*WHAT TO DO*
a) Copy the passage on figures of speech word for word, from "Apostrophe addresses an" to "to the point.".
b) Name every figure of speech that the passage on figures of speech defines.

— Start PAGE EXCERPT —

According to the Oxford English Dictionary, the figure of speech is defined as “a word or phrase used in a different way from its usual meaning in order to create a particular mental picture or effect.” Figures of speech are essential in adding creativity and vivid imagery to language, making communication more engaging and expressive.
Figures of speech add depth and color to language, making it more engaging and memorable. For translators, understanding these rhetorical devices is crucial, as they convey cultural nuances and stylistic elements that are essential for accurate and effective translation. Below, we explore various figures of speech, their uses, and when they are typically employed.
Alliteration is the repetition of consonant sounds at the beginning of words in close proximity. You can usually see it used in tongue twisters like "Peter Piper picked a peck of pickled peppers." Alliteration isn’t just for fun—it’s often used in poetry, marketing, and branding to create a musical effect and make phrases more memorable. So, next time you come across a catchy brand slogan, notice the nifty use of alliteration!
Antithesis juxtaposes two contrasting ideas in a parallel structure. You might recognize it in famous lines like Neil Armstrong’s “That's one small step for man, one giant leap for mankind.” This figure of speech is commonly found in speeches and literature to highlight contrasts and make a point. It's a powerful way to show opposites and emphasize differences, making your message more impactful.
Apostrophe addresses an absent person, abstract idea, or inanimate object directly. Think of Shakespeare's "O Death, where is thy sting?" It's like having a one-sided conversation with something or someone who isn’t there, often used in poetry and dramatic works to express strong emotions and create a sense of immediacy. It's a dramatic way to pour your heart out!
Circumlocution involves speaking in a roundabout way to avoid directly addressing a subject. Ever heard someone say, "The vehicle that I use to commute" instead of just "my car"? That’s circumlocution in action! It’s often used in political speech, diplomacy, and literature to be evasive or to add an element of mystery. It’s a fancy way of not getting straight to the point.

— End PAGE EXCERPT —
— Start SUPPLIED INFORMATION —

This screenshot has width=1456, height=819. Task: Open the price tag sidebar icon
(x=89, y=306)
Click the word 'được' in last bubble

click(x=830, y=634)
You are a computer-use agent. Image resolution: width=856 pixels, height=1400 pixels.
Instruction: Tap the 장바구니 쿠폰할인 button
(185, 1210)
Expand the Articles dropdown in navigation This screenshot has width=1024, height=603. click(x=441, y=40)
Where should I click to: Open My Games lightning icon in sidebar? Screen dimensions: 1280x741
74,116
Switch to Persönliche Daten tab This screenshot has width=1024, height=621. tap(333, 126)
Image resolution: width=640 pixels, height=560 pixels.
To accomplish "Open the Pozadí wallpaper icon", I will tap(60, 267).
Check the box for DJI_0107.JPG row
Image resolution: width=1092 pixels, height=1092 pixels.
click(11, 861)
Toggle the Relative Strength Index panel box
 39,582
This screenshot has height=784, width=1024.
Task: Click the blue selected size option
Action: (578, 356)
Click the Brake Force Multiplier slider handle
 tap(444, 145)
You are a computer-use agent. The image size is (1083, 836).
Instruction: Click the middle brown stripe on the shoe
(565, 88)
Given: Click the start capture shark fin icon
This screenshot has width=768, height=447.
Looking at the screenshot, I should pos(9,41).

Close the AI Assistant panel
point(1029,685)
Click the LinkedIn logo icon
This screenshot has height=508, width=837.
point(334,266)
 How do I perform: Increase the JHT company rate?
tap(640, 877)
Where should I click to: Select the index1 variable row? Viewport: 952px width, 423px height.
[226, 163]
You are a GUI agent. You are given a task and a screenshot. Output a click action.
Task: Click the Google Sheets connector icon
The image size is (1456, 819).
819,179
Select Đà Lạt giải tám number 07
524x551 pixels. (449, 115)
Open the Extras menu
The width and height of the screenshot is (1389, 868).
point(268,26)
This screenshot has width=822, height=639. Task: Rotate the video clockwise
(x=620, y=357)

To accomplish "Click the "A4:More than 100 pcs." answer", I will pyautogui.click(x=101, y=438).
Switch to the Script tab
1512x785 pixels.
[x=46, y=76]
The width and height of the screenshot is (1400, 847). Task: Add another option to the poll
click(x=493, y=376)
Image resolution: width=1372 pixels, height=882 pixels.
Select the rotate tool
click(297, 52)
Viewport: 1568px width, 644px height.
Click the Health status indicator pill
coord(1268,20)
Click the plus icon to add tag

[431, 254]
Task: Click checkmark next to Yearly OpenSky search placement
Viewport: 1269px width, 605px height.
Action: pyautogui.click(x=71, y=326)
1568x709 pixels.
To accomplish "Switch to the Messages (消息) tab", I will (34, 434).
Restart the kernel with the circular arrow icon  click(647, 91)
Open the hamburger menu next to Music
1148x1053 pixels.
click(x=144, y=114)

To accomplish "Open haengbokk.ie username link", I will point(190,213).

— End SUPPLIED INFORMATION —

*EXERCISE SOLUTIONS*
a)
Apostrophe addresses an absent person, abstract idea, or inanimate object directly. Think of Shakespeare's "O Death, where is thy sting?" It's like having a one-sided conversation with something or someone who isn’t there, often used in poetry and dramatic works to express strong emotions and create a sense of immediacy. It's a dramatic way to pour your heart out!
Circumlocution involves speaking in a roundabout way to avoid directly addressing a subject. Ever heard someone say, "The vehicle that I use to commute" instead of just "my car"? That’s circumlocution in action! It’s often used in political speech, diplomacy, and literature to be evasive or to add an element of mystery. It’s a fancy way of not getting straight to the point.

b)
Alliteration
Antithesis
Apostrophe
Circumlocution